> **ACTIONS TO TAKE**:
A) Transcribe the stretch from "While this article" through "of State Policy." in the excerpt on education rights and copyright.
B) Summarize the excerpt on education rights and copyright in three sentences.

> **EXCERPT**:
The right to education, in India, may be seen as a natural extension of the argument for the expansion of the scope of the right to life and personal dignity. The Supreme Court, by introducing the right to life as a qualitative concept as under Article 21, has ensured that any aspect that falls under establishing ‘quality of life’ falls under the wider ambit of Article 21. As a result, many Directive Principles of State Policy that were hitherto unenforceable and non-justiciable have become enforceable under Article 21. Further, the Supreme Court has also implied a number of fundamental rights from Article 21 even though these rights have not been expressly provided for under the Constitution. The right to education as under Article 21A of the Constitution is perhaps the most important of these implied rights. The word ‘life’ has been held to include ‘education’ as education is one of the important, perhaps the most important of the necessities to a life of human dignity.0

The right to education in India was granted as a Fundamental Right under the Constitution by the 86th Amendment Act of 2002, under Article 21A that “the State shall provide free and compulsory education to all children of the age of six to fourteen years in such manner as the State may, by law, determine.” As the Supreme Court famously held in the case of Mohini Jain v. State of Karnataka, that the right to education flows directly from the right to life and that the right to education was concomitant to the fundamental rights. The court opined “it becomes clear that the framers of the Constitution made it obligatory for the State to provide education for its citizens”0 right to education is indeed imperative to ensure the right to life and personal dignity of every Indian citizen. The Court further reiterated this position in the case of Unni Krishnan v. State of Andhra Pradesh.0

While this article granted the right to free and compulsory education for children aged between six and fourteen years of age, the amendment also substituted the following provision for early childhood care and education to children below the age of six years, in the place of Article 45 as a Directive Principle of State Policy.



4.2. The Link between Education and Copyright

Given the recognised need for and promise of distance education, the incredibly high costs of educational materials in the developing world, and the prevalence of piracy, the importance of copyright law for developing countries is clear. Developing countries must structure their copyright laws in ways that maximise the availability of low cost books, as well as the ability of educational institutions to provide learning materials through distance learning programs without having to pay prohibitively high royalties.0

The link between copyright and learning is indeed an old one, and the free dissemination of knowledge and culture has always informed the normative spirit of copyright law. The first copyright statute, The Statute of Anne, was titled An Act for the Advancement of Learning. This approach, which emphasised public interest in the circulation of knowledge, was the philosophical basis for granting limited exclusive rights to authors. Today, the concern for the public interest has been recognised by all major international institutions and clearly articulated in all major instruments tasked with the global regulation of copyright.0

5. Understanding Access to Knowledge and Disability



5.1. Access to Knowledge

Another important aspect that should be considered while broaching this delicate issue of copyright infringement is access to knowledge. It is impossible for people belonging to different socio-economic backgrounds to have similar access to books and knowledge. It is also not very prudent to expect everybody to be able to buy and utilise many books that seem to cost a fortune these days. This issue was addressed in the United States of America in the case of Aaron Swartz0 who believed that locking up access to knowledge behind the barriers of money by powerful publishing companies and online databases was socially detrimental to the world. This profited only a few rich people and caused the entire world to lose out on vital knowledge and information. The authors did not profit from the activities of these copyright holders. They wanted their work to be accessed and used by students and other people for research purposes. They wanted to impart knowledge. He believed that access to knowledge should be free.

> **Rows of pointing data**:

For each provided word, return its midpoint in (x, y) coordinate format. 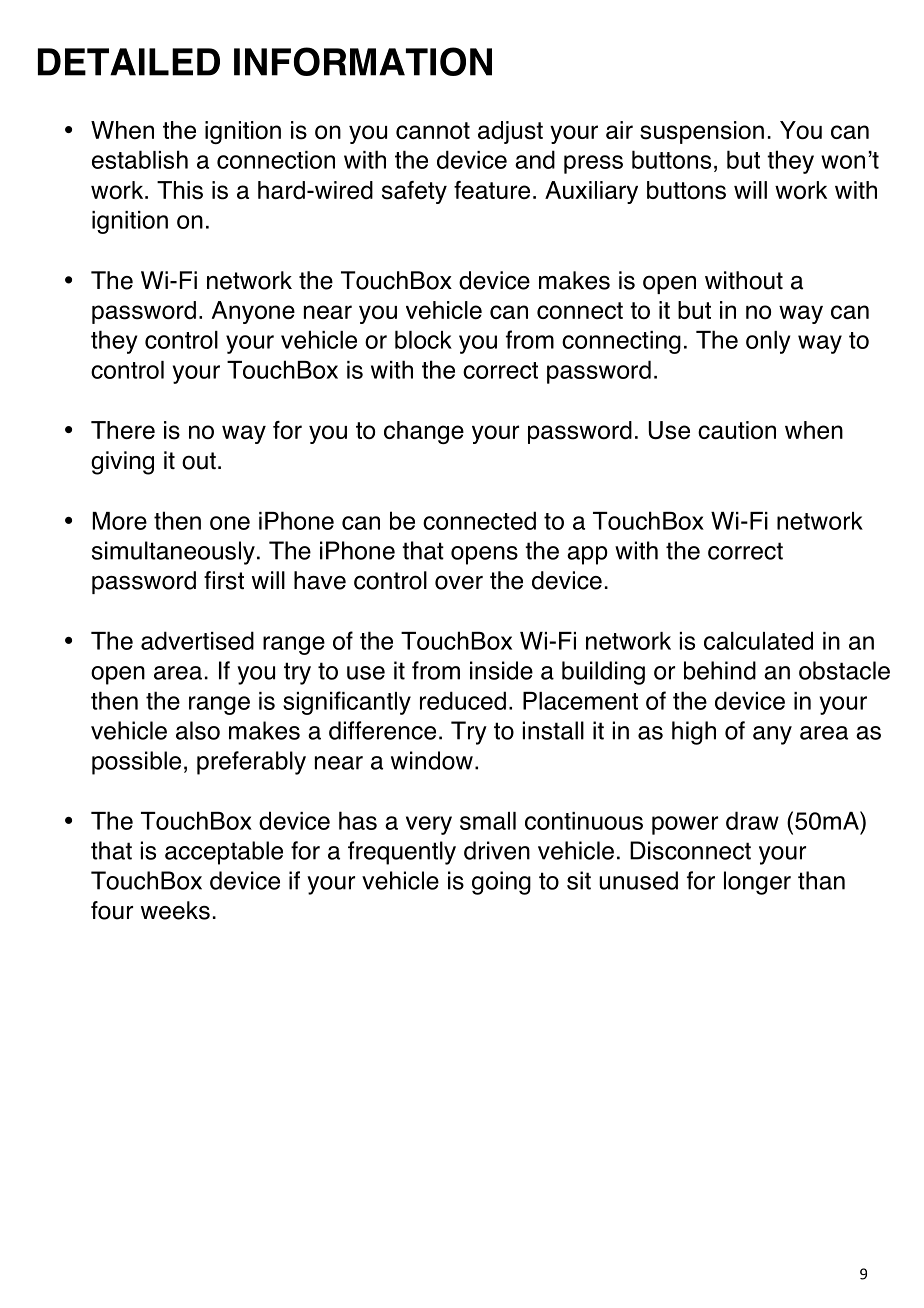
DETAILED (129, 62)
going (501, 883)
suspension (702, 132)
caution (737, 430)
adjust (510, 132)
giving (122, 463)
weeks (175, 910)
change (424, 432)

> **ANSWER SET**:
A)
While this article granted the right to free and compulsory education for children aged between six and fourteen years of age, the amendment also substituted the following provision for early childhood care and education to children below the age of six years, in the place of Article 45 as a Directive Principle of State Policy.

B) In India, the Supreme Court has treated the right to education as implied by the right to life under Article 21, and the 86th Amendment Act of 2002 made free and compulsory education for children aged six to fourteen a Fundamental Right under Article 21A. Developing countries should structure copyright laws to maximize the availability of low-cost books and allow distance learning without prohibitively high royalties, in keeping with a link between copyright and learning that dates back to the Statute of Anne, titled An Act for the Advancement of Learning. Access to knowledge is also at stake, as illustrated by Aaron Swartz, who believed that locking knowledge behind financial barriers was socially detrimental and that access to knowledge should be free.